(TEXTO PROPORCIONADO)
Encorvado, cabizbajo, con el pecho metido para adentro, las medias de toalla que eran casi de uso reglamentario en los años noventa y la ropa gris jaspeado que la Selección usaba como uniforme cuando no entrenaba ni jugaba, Diego les habló de nuevo a Adrián Paenza, y a través suyo, a todos los argentinos que quisieran habitar el suelo maradoniano. Le brillaba la argolla dorada que colgaba de su oreja izquierda y le brillaban los ojos de llorar, aunque les había jurado a Claudia, a Dalma y a Giannina no derramar una lágrima delante de cámara.
Dijo: “Te juro por mis hijas que no me drogué (…) Me preparé muy bien para este Mundial, como nunca (…) Me dan por la cabeza en el momento donde uno tiene la posibilidad de resurgir. El día que me drogué yo fui y le dije a la jueza: ‘Sí, me drogué, ¿qué hay que pagar?’. Y lo pagué. Fueron dos años durísimos, de ir cuando me llamaba la jueza a hacerme la rinoscopía, a hacer el pis. Pero así no lo entiendo (…) Quizás por un descuido nuestro apareció la sustancia, pero no es todo lo que se está hablando, que me drogué para jugar”, le dijo Maradona al cronista de Canal Trece, en voz baja y con el desánimo tatuado en todo el cuerpo al mismo tiempo.
Como el que hablaba era Maradona, su desánimo no pudo con su eterno don de hábil declarante, y entonces resumió todo ese derrumbe, que parecía individual pero era colectivo, en una de esas frases que inscribió en la historia: “No quiero dramatizar pero creeme que me cortaron las piernas”. También dijo: “Creo que me sacaron del fútbol definitivamente. Tengo los brazos caídos, tengo el alma destrozada (…) Quiero que quede claro a los argentinos que no corrí por la droga, que corrí por el corazón y por la camiseta”.
Al otro día, el 1º de julio de 1994, las tapas de los diarios confirmaban la separación de Diego del plantel y convocaban a políticos, intelectuales y artistas a pronunciarse sobre el significado de la caída del ídolo. Publicaban la foto de Maradona cabizbajo y algunas de las frases que le había dicho a Paenza. Y publicaban el resultado del partido que la Selección había tenido que disputar ese mismo día: una derrota por 0-2 ante Bulgaria. Lo que le quedaba a la Argentina en ese Mundial al que llegaba de la mano de una especie de resurrección de su gran capitán era una derrota más, unos días después, ante Rumania: fue 3 a 2 y eliminación en los octavos de final.

Entradas del conjunto de datos:
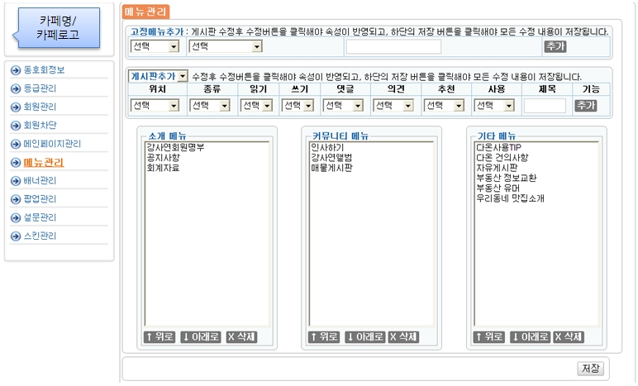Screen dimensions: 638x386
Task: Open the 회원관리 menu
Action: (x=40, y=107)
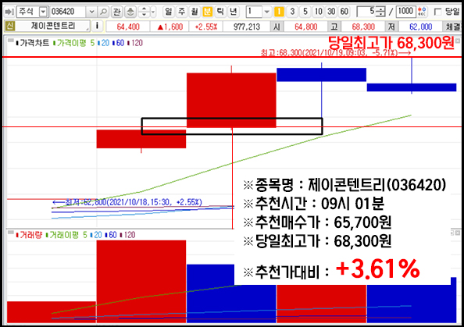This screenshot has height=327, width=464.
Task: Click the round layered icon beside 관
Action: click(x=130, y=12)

...

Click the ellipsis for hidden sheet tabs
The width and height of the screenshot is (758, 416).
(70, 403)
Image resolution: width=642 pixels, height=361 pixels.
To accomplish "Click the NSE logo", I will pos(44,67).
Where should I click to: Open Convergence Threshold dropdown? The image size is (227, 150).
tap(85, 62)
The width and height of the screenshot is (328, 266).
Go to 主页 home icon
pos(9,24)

(ORDEN DE TRABAJO)
Escribe la continuación del texto sobre la salida de Maradona del Mundial de 1994, empezando justo después de su última oración.

(RESULTADO DEL EJERCICIO)
Del doping positivo se dijo de todo. Que Havelange haría lo imposible para que Brasil fuera campeón (y, en efecto, Brasil fue campeón), que la DEA había impulsado ferozmente ese control tras ver el inolvidable festejo del gol que Maradona le hizo a Grecia en su primer partido del Mundial (una celebración demasiado efusiva y demasiado agresiva, habría observado la DEA), que la contraprueba fue efectivamente irregular, que Sue Ellen Carpenter era parte de un complot, que Estados Unidos usó a Diego para popularizar su Mundial y después lo descartó, que Grondona negoció su propia posición dentro de la FIFA a cambio de la cabeza de Maradona.
No fue el retiro definitivo de Diego: le quedaba una vuelta a Boca. Pero sí fue su retiro involuntario de la Selección, esa camiseta que lo había convertido en una estrella internacional y, sobre todo, en un ídolo nacional. No hubo revancha ni bicampeonato, y todos los argentinos que habían apostado un pleno a esa Selección y a su capitán perdieron. Pero dolió menos esa caída deportiva que el derrumbe del Diez. O dolió todo al mismo tiempo, pero con Diego en el centro del corazón.
Por eso lloramos delante del televisor ese 30 de junio de 1994, y los días que siguieron, y a medida que el tamaño de la conspiración parecía aumentar. Por eso a los ojos brillosos del Diez se sumaron los nuestros, y los de nuestros papás, nuestras abuelas, nuestros compañeritos de colegio y las maestras también. ¿Cómo iba a ser el fútbol, esa nafta de la estamos hechos los argentinos, si al mejor de todos le habían cortado las piernas? ¿Cómo íba a ser nuestra vida si el fútbol no estaba ahí para hacerla más linda?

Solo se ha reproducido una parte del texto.